Themes and Guiding Questions
We are seeking bold personal essays, and poems from migrants, asylum seekers, refugees and those deported from across the United States. These are just guiding questions and themes. We understand the topic of migration is broad so we are looking for pieces that touch upon these but not limited to these. There is no monolithic migrant story, we want to hear YOUR STORY, and YOUR EXPERIENCE.
Life before migration
We believe that we existed before the migration. That we had childhoods, and memories of our loved ones and a place we may have called “home”. Tell us those stories. What are stories before migration that you wished were written about.
Migration is complicated, nuanced, layered, and intersectional.
We believe that our migration story is complicated, nuanced, layered, and intersectional.
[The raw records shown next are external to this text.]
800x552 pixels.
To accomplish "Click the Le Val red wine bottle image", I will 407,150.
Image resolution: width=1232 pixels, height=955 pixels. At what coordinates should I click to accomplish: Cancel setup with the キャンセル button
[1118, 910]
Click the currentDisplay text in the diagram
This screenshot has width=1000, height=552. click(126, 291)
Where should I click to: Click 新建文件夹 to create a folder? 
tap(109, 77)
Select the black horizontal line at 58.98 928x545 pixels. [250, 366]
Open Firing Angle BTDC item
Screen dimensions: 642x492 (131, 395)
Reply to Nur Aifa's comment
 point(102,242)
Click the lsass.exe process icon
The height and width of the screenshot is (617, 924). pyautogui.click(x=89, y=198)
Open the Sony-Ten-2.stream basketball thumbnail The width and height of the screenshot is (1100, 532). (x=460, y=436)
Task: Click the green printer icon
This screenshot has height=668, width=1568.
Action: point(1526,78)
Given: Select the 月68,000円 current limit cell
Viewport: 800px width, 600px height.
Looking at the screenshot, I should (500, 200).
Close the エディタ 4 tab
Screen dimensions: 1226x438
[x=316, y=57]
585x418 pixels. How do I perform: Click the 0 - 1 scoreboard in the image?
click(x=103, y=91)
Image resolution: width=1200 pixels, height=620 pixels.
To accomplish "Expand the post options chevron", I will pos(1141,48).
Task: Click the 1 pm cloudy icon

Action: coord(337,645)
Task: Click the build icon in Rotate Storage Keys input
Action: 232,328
Scholars and politicians skip over the hard decision and journey of migrating or that many of us were displaced from our home country because of climate change, political turmoil, war, economic inequity-leaving us with no other choice but to “migrate”. Mainstream stories often leave out how some of our family members are detained in the process of coming to the U.S. They fast forward to us as “hard workers” and “taxpayers” or “illegals”/ “criminals” and take away our childhoods, teenage years, and coming of age moments. Tell us those stories of our growing up in the United States. As a teenager what was it like to grow up in a mixed status family? What was dating like? If you are queer, how did you understand your queerness in relationship to your migration? What was it like before DACA? What are some stories of growing up undocumented that you wished you could have read? If you came to the U.S later on (after your formative years), what did you learn about yourself? What did you wish people knew about growing up in the South? Tell us these stories. Stories that disrupt the mainstream tokenizing, stories outside the “good” vs “bad immigrant”. Essays and poems that decenter whiteness, and assimilation.
Envisioning new futures
We believe that our migrant communities deserve justice and a world without borders and detention centers. We believe that joy, healing, and freedom of expression is crucial to our existence. We want to read poems and essays touching on this. We want to read about where you are now in life? Tell us about the world you envision. What are some things you have reflected on about your migrant story? What are you un-learning? What is some advice and words you wished you were given about being migrant when you were younger? What are the messages you want recently “arrived” migrants to hear? What do you want to tell yourself 20 years from now? For artists, how has your art played a role in your healing and growth?
We are not looking for scholarly/academic papers. We will not consider submissions by non-migrant people. We are looking for contributors that are undocumented or formerly undocumented.
Essays and poems should primarily be written in English.
Sonia Guiñansaca is an international award winning queer migrant poet, cultural organizer and social justice activist. They emerged as a national leader in the migrant artistic and political communities where they coordinated and participated in groundbreaking civil disobedience actions. Guiñansaca co-founded some of the largest undocumented organizations in the US, including some of the first artistic projects by and for undocumented writers and artists. Sonia has worked for over a decade in both policy and cultural efforts building equitable infrastructures for migrant artists. They have been awarded residencies and fellowships from Voices of Our Nation Arts Foundation, Poetry Foundation, British Council, and the Hemispheric Institute for Performance & Politics. Guiñansaca has performed at the Met, the NYC Public Theater, Lehmann Maupin Gallery and has been featured on PEN American, Interview Magazine, Ms.Magazine, Teen Vogue, Diva Magazine UK, CNN, NBC, and PBS to name a few. Their migration and cultural equity work has also taken them to London and Mexico City to advise on migrant policy and arts programming. Currently consulting for national social justice organizations, cultural institutions, and foundations on artists convening, cultural activations, and civic engagement. Sonia self published their debut chapbook, Nostalgia & Borders (2016). Their written in featured on the new edition of Colonize This! (Seal Press 2019), and This Is Not A Gun (Sming Sming Books 2020).
Reyna Grande is the author of the bestselling memoir, The Distance Between Us, (Atria, 2012) where she writes about her life before and after she arrived in the United States from Mexico as an undocumented child immigrant. The much-anticipated sequel, A Dream Called Home (Atria), was released in 2018. Her other works include the novels, Across a Hundred Mountains, (Atria, 2006) and Dancing with Butterflies (Washington Square Press, 2009) which were published to critical acclaim. The Distance Between Us is also available as a young readers edition from Simon & Schuster’s Children’s Division–Aladdin. Her books have been adopted as the common read selection by schools, colleges and cities across the country.